Все эти новшества стали частью великого формирования нации, процесса обретения ею лица, поиска образа. Как в Южной Америке, так и в Италии, создание страны не было равносильно созданию итальянцев, бразильцев, кубинцев или аргентинцев, как людей, расы и/или народа. Требовалось создать некий образ нации, ее ритуалы, вдохновленные примерами наций, воспринимавшихся как победившие и доминирующие – таким образом, нужен был объект для подражания. Как в Италии, так и в Южной Америке люди перешли от вопроса «кто мы», от народа, заслуживающего независимости, к поиску ответа «кто они». А они – опасные классы, интеллектуальные элиты, не признававшие себя частью существующего народа и мечтавшие о народе, сформированном по-другому и только поэтому лучшем. В Бразилии, как утверждает Мариза Корреа[33] (1996: 53), «прежде чем быть осознанной в терминах культуры и экономики, нация была осознана в терминах расы».

В Италии стремились объединить народ, превратить его в нечто лучшее, в инструмент прогресса, которого хотели достичь, и, в конечном счете, консенсуса по поводу власти.

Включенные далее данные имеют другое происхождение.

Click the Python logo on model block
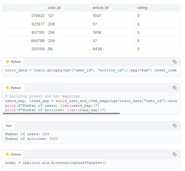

Операция проходила, если можно так сказать, по направлению снаружи внутрь, прежде всего по линии Север-Юг, но и по направлению наружу, по линии Запад-примитив/архаика/экзотика. В этом смысле было бы полезно интерпретировать социальный вопрос вместе с вопросом глобального Юга, вопрос эмиграции совместно с колониальным. Социальное напряжение в стране, попытки его интерпретировать{23}, проистекали из взаимодействия четырех проблем. Однако, наряду с относительно внутренними движениями, существуют и важные международные воздействия, и динамические факторы, определяющие исходный контекст. Нас не должно удивлять, что

История Италии периода образования и консолидации единого государства, мало отличалась от истории иных западных стран […], и характеризовалась присущей идеологии и практике расизма ненавистью к внутренним врагам (хулиганы и «дегенераты»; «преступники» и девианты); выделением народных представителей, от которых следовало добиться подчиненности (женщины, южане, плебс и «опасные классы») и поиском внешних врагов. Постепенно недругами стали немцы, с октябрьской большевистской революции славяне, чаще всего русские; «монголоиды»; африканцы, потенциальные враги, в зависимости от степени возмущения и признания собственной «естественной» второсортности и необходимости высшего руководства. Наконец, пагубным синтезом всех этих представлений относительно евреев: врагов одновременно внутренних и внешних, воплощения современности и вечного прошлого; народа примитивного и гипер-цивилизованного, нации иностранной и космополитичной, знаменосцев социализма и плутократии (Burgio 1998: 10).

И еще:

Именно непроницаемость, косность расистского сознания позволяет расизму без особых трудностей сосуществовать с парадоксом, лежащим в его основе, и который иначе бросался бы в глаза. Эта «теория» должна сочетать фиксизм («расовые» отличия следует воспринимать как «естественные» и, таким образом, неизменные во времени, не ставить под сомнение их практическую и идеологическую эффективность) и одновременно динамику (конфигурация понятия «раса» должно меняться в зависимости от социальной, экономической, культурной и политической географии отдельных сообществ, чтобы расистская идеология не стала окончательным анахронизмом) (там же: 19).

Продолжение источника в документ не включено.